Of the 862 neonates, infants, and children included in the analysis, 103 (12 percent) developed HABP/VABP, and 82 (10 percent) of 800 patients receiving respiratory support also did.
The following factors were associated with higher odds of HABP/VABP: increasing age, shorter height/length, longer ICU length of stay, aspiration risk, blood product transfusion in the prior 7 days, and frequent suctioning. On the other hand, use of noninvasive ventilation and gastric acid suppression both correlated with a lower risk of HABP/VABP.
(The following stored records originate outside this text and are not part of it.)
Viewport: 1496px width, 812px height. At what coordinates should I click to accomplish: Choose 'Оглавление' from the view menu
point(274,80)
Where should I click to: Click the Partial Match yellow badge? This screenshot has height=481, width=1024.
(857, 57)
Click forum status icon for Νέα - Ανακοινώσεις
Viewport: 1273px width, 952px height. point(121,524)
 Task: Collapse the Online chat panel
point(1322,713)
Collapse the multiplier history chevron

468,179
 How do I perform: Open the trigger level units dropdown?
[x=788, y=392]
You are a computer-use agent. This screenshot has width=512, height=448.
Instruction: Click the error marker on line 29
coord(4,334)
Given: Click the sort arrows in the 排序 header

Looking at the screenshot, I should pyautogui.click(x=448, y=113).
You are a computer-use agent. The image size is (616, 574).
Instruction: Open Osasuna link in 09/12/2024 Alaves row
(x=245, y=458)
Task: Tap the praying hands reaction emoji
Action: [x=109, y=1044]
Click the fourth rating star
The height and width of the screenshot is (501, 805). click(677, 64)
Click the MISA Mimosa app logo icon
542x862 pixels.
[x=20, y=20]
The authors of this study prospectively reviewed the electronic medical records of patients aged <18 years admitted to ICUs if they received qualifying respiratory support or were started on antibiotics for a lower respiratory tract infection or undifferentiated sepsis. They followed the participants until HABP/VABP was diagnosed or discharge from the ICU.
Structured chart review was used to abstract clinical, laboratory, and imaging data. HABP/VABP incidence was calculated, and risk factors associated with the development of HABP/VABP were identified using a stepwise backward selection multivariable model.
“Clinical trials for antibiotics designed to treat HABP/VABP are hampered by making these diagnoses in a way that is acceptable to the United States FDA and consistent with standards of care,” the authors said.